La politique pénale consiste à déterminer les modalités d’une application cohérente et égale de la loi pénale sur l’ensemble du territoire national. Il ne s’agit pas donc de tolérance zéro, mais plutôt d’une simple application de la loi dans son esprit et avant sa lettre par le juge, dans son intime conviction, sans aucune influence de l’Exécutif.
Pour rappel, le lundi 22 janvier 2024, devant le Conseil des droits de l’Homme des Nations unies à Genève (Suisse), pour l’Examen périodique universel (Epu), des organisations de la Société civile avaient tenu à préciser «la place des droits de l’Homme dans la politique pénale» sénégalaise.

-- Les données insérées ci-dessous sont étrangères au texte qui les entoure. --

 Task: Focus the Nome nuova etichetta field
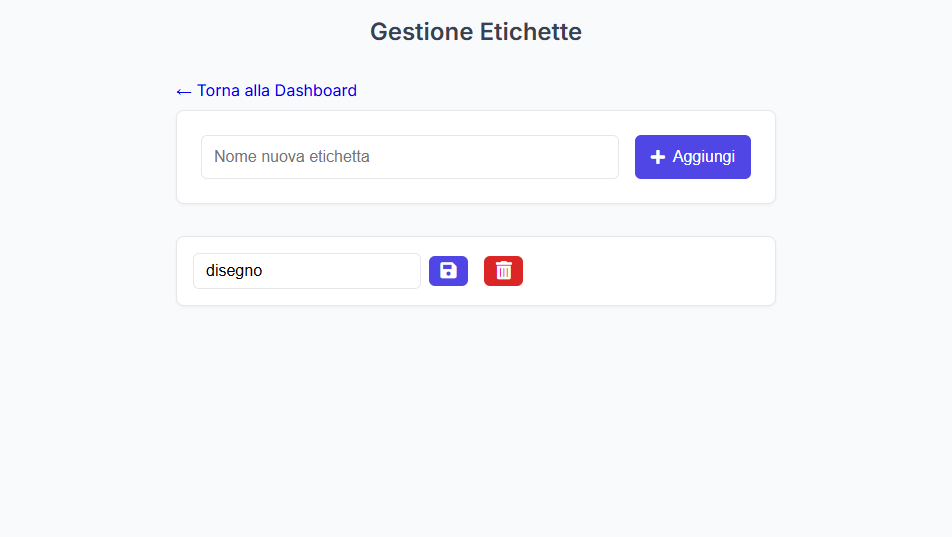(x=410, y=157)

En effet, le système pénal sénégalais regorge d’incongruités qui portent atteinte aux droits humains. Par ailleurs, des spécialistes du Droit aujourd’hui au pouvoir avaient déploré, dans un passé récent, des manquements dans notre arsenal juridique qui ne concourent pas à faire respecter les droits de l’Homme au Sénégal. Cette situation causait, selon eux, l’arrestation de nombreux Sénégalais poursuivis pour avoir donné leur avis. Ce qui est «inacceptable dans un pays démocratique».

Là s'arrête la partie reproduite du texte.